Reporters also asked Mr. Barrow to comment on contracts were given for the paving of the San Antonio Road in Orange Walk, but the work was never done.

Rt. Hon. DEAN BARROW

“There is no doubt that some contracts were signed for work on the San Antonio Road; those contracts were cancelled. Financial Secretary has confirms that the money that was allocated, his permission was sought in the shifting of the funds instead to do work in the Otro Benque area which you will be delighted to know, no doubt is in the constituency of the Deputy Prime Minister. I don’t know that the FS knew which works were to replace the San Antonio works that had been contracted for but he gave permission for the reallocation of the funds. The District Engineer, Mr. Graciano Medina confirms that his file will contain a note showing that, in fact, the San Antonio Road contract were cancelled and he is saying, Minister Boots Martinez says that he has some pen and ink (handwriting) notes to bear this out that the monies were used to do these various works in the Otro Benque area.
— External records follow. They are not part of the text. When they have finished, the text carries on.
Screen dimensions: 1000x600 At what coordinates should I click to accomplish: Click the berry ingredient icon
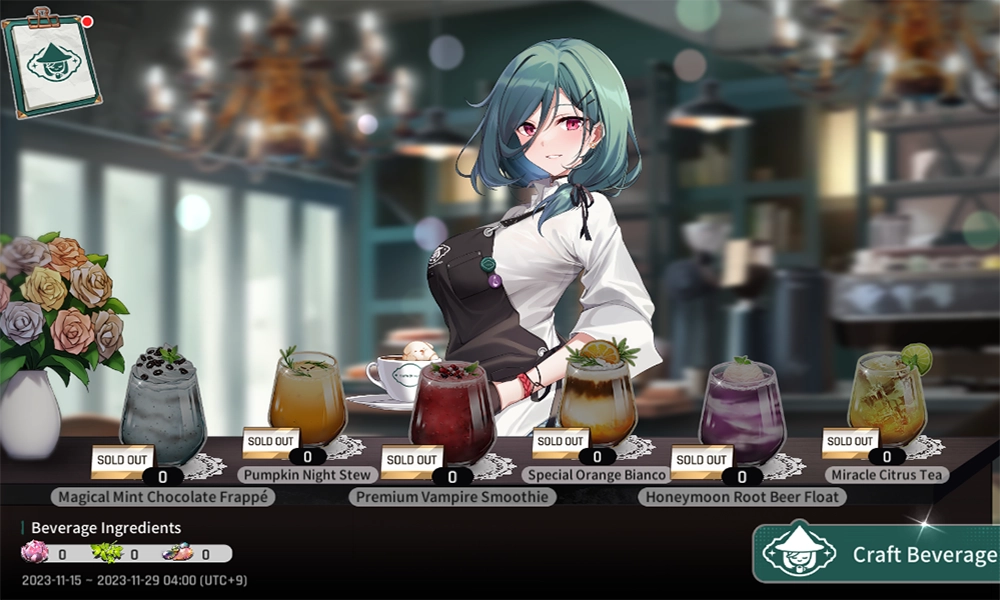pos(177,553)
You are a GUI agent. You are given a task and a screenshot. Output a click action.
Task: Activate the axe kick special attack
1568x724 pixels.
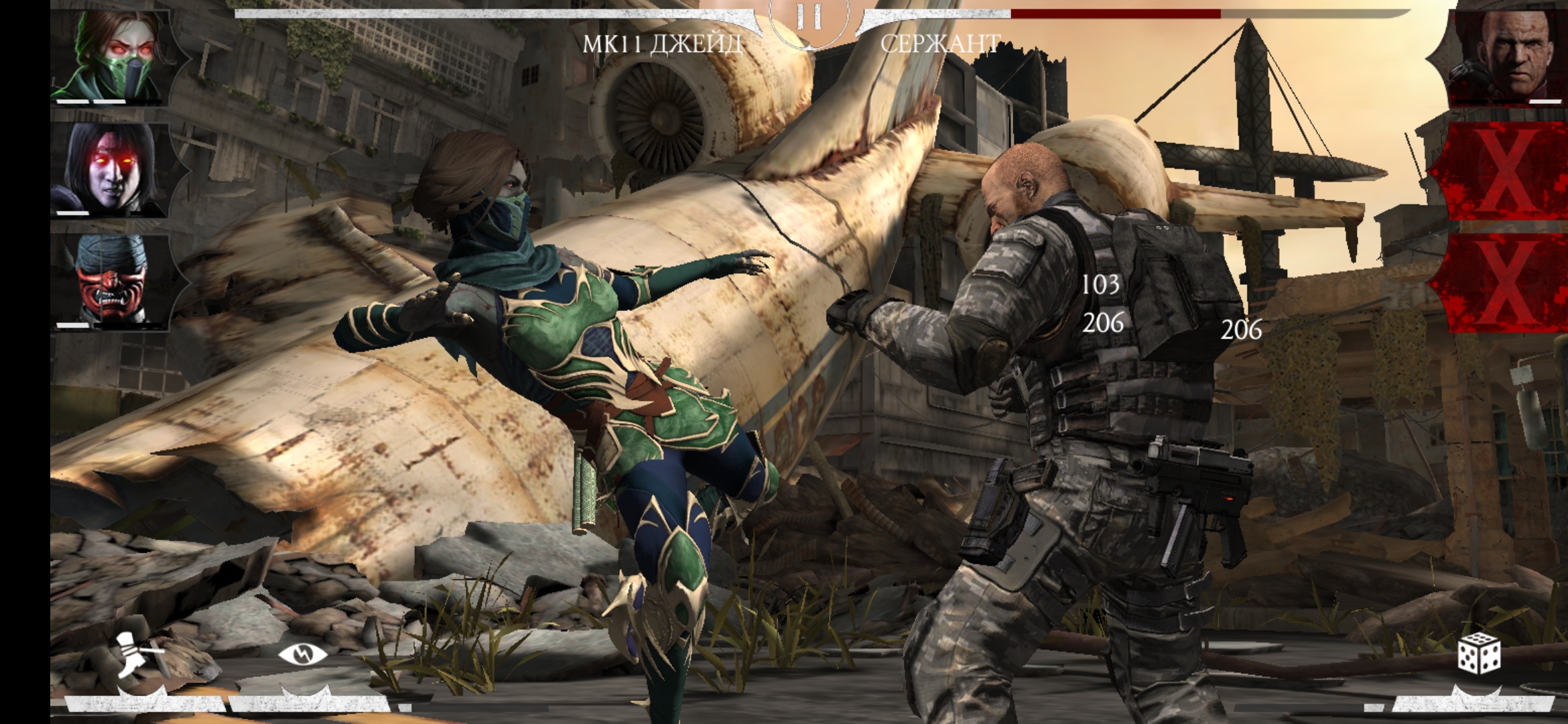tap(139, 655)
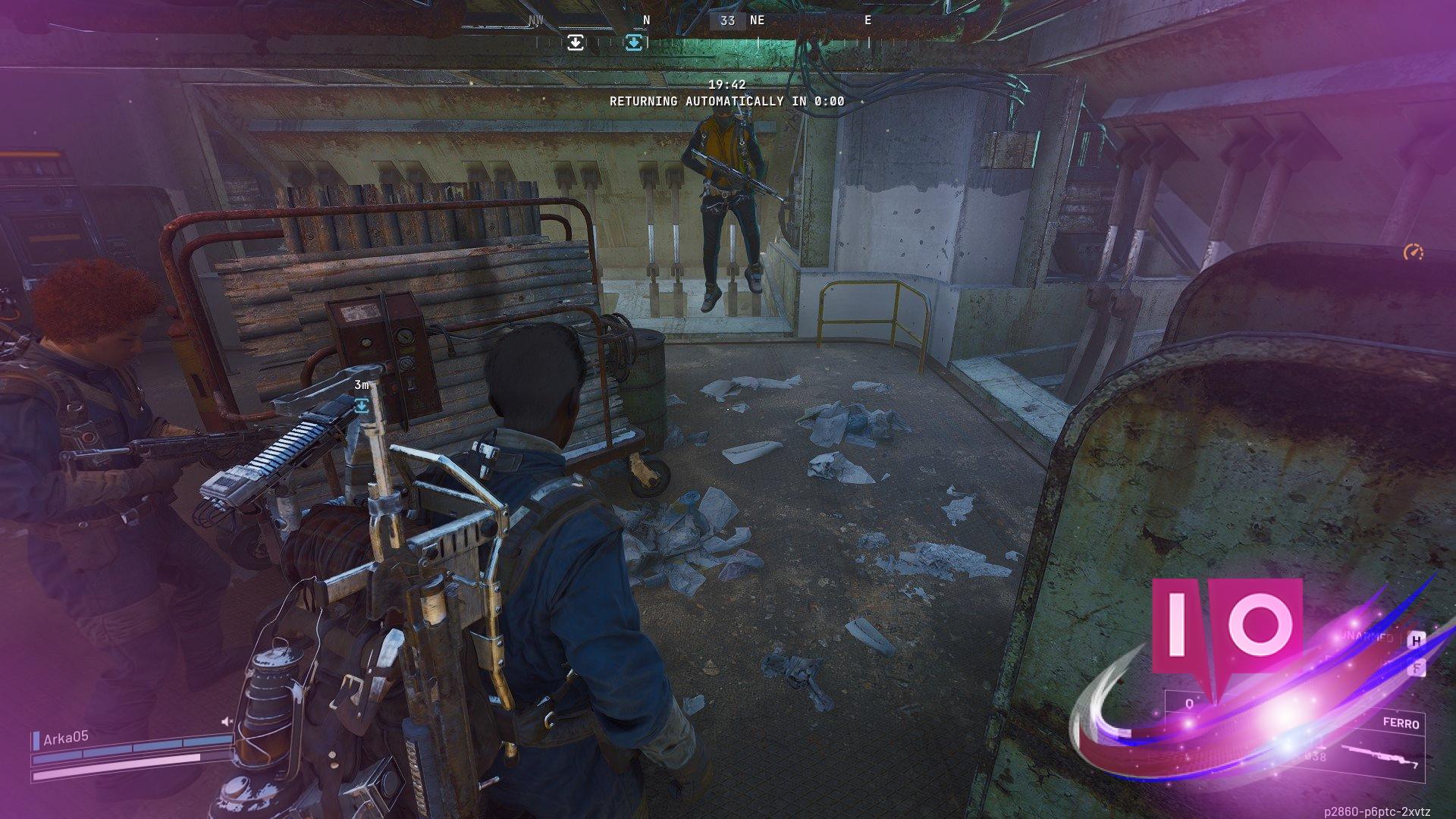
Task: Select the cyan extraction marker on the compass
Action: pyautogui.click(x=635, y=42)
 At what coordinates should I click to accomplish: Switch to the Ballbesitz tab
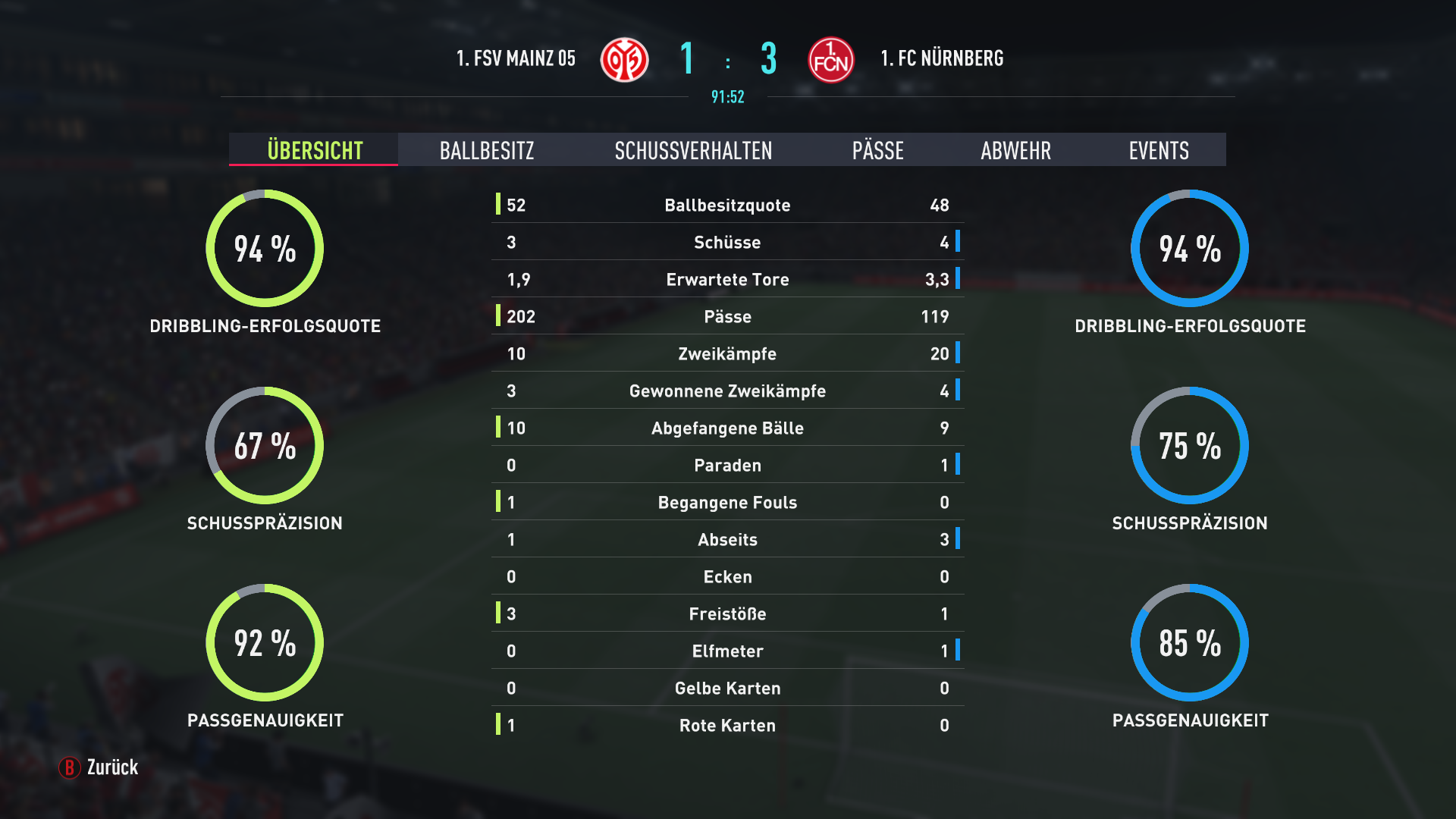point(487,150)
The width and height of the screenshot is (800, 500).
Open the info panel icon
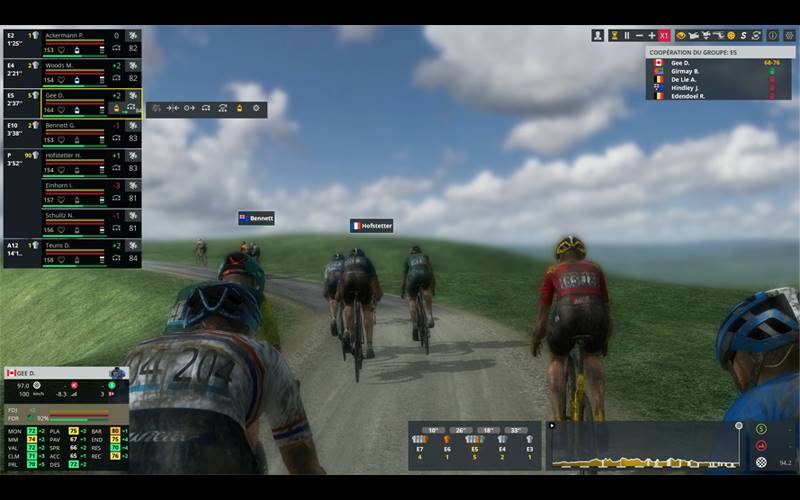tap(772, 35)
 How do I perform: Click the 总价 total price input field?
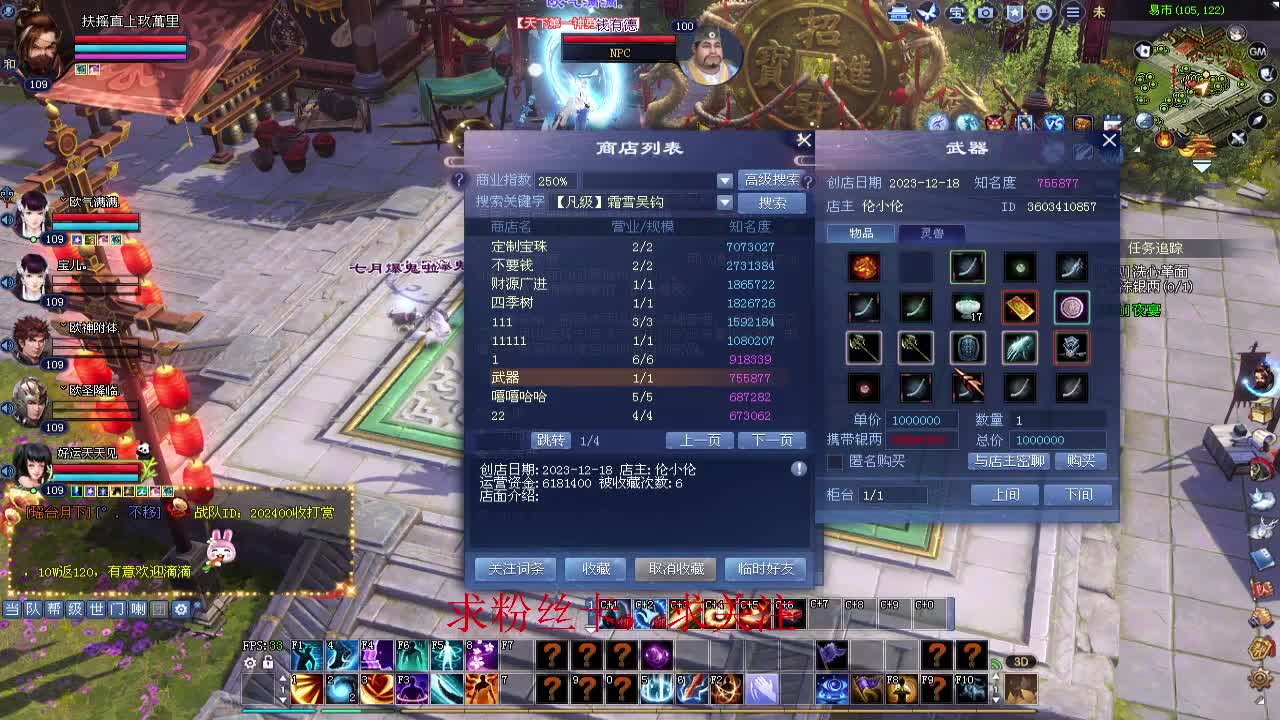(1055, 440)
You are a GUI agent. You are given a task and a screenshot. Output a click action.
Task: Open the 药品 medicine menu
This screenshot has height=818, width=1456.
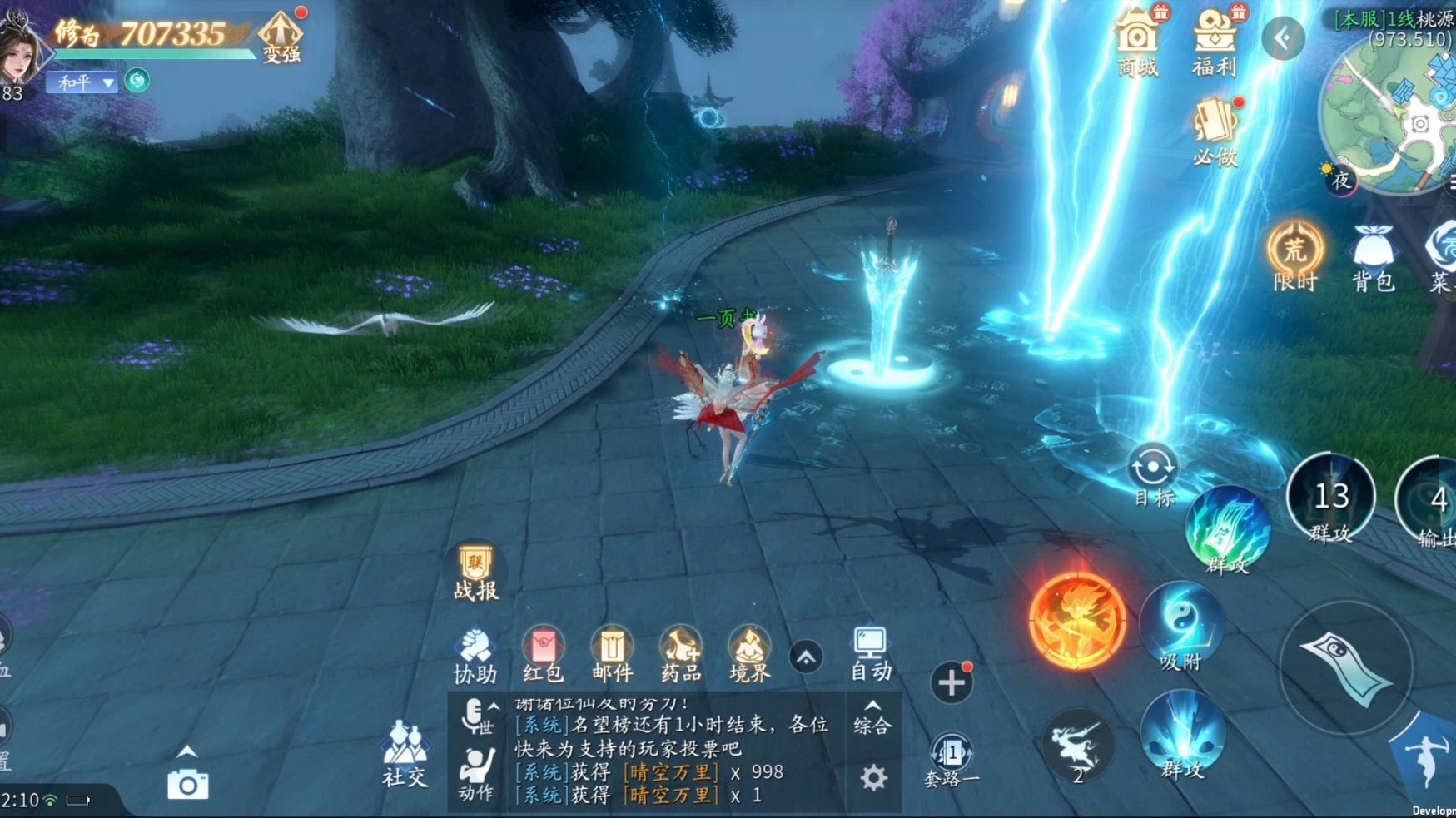(681, 655)
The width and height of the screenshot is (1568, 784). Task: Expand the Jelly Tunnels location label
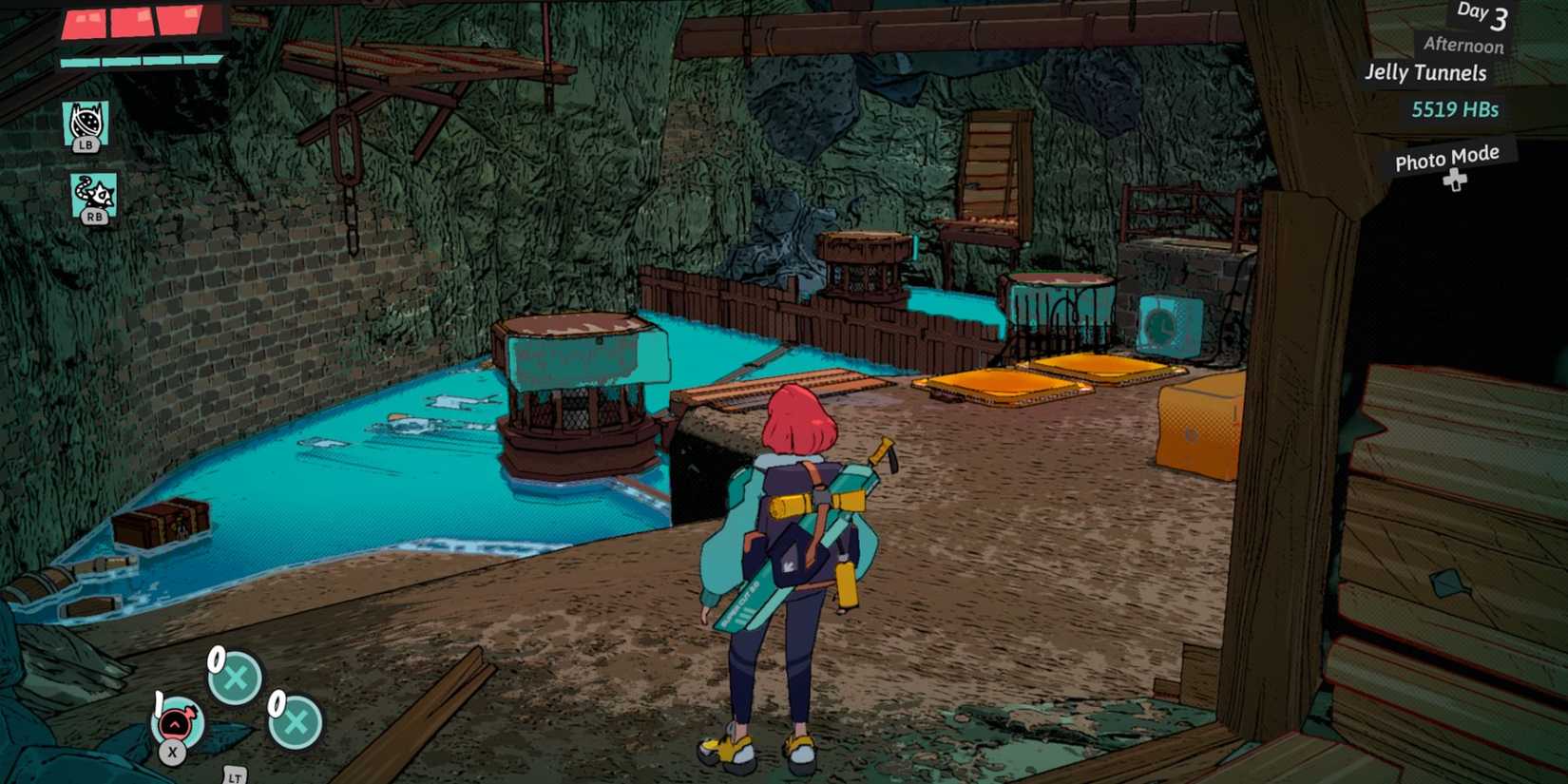click(1427, 72)
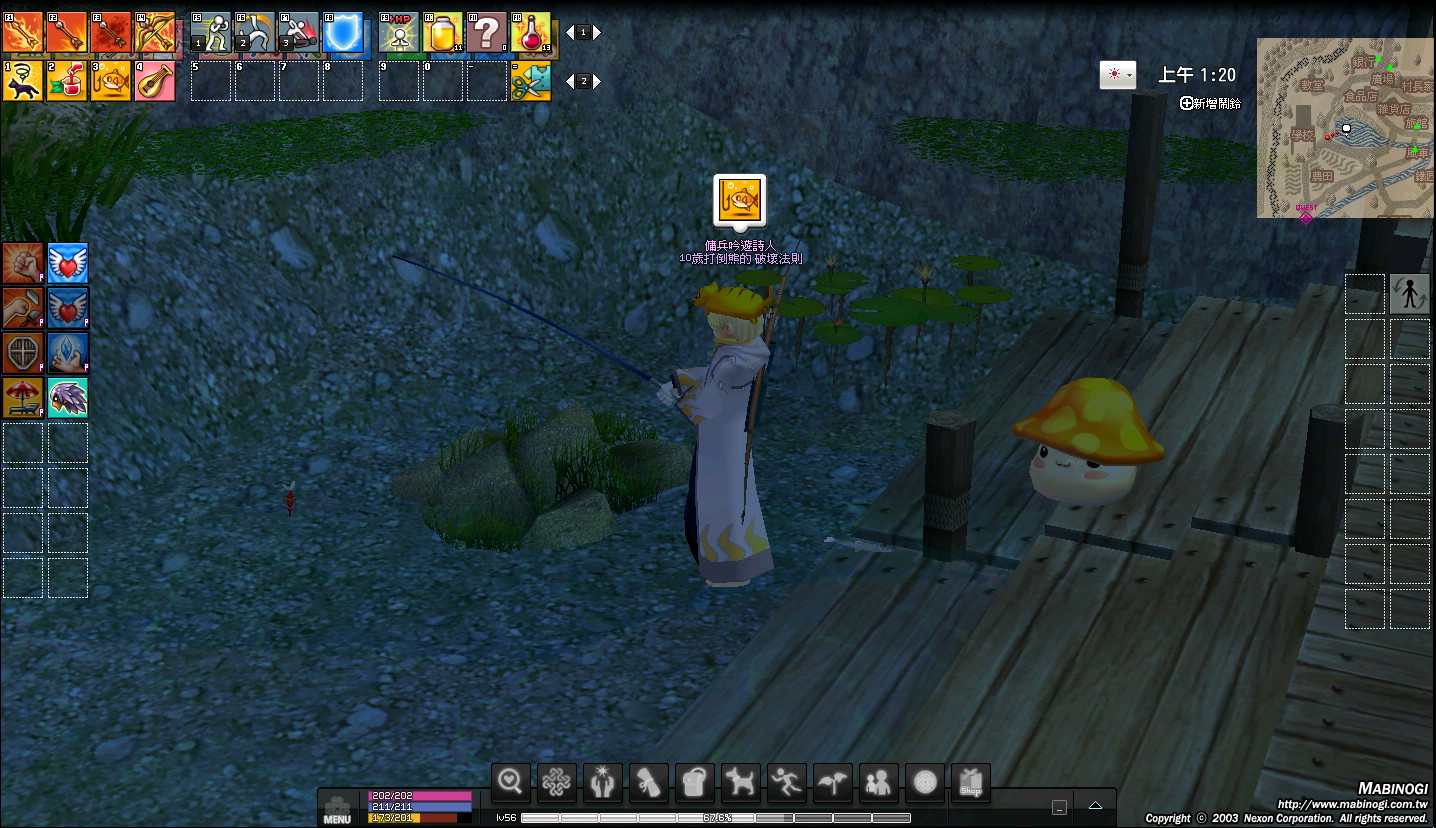This screenshot has width=1436, height=828.
Task: Activate the beach umbrella rest skill
Action: (x=22, y=397)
What remains a mystery is why payments were made that on the face of them, evidenced that these payments were being done in connection with contracts that had already been cancelled. I haven’t spoken to Mr. Medina directly, but the reports are that he is saying that it was a frenzied time and everybody was under pressure and so that was a mistake. I can’t simply leave it there and the Ministry of Finance is asking that all this be documented in writing to the Ministry of Works and in particular, that official must say this to us, put it on record and then we go from there but that is the position. It is still unsatisfactory but certainly not as unsatisfactory as it would have been if in fact there had been no cancellation of the San Antonio Road contract and if in fact it would have been as the story, on the basis of the then available facts suggested that Imer Hernandez was paid for work on the San Antonio Road when in fact, under a contract which he did not perform.”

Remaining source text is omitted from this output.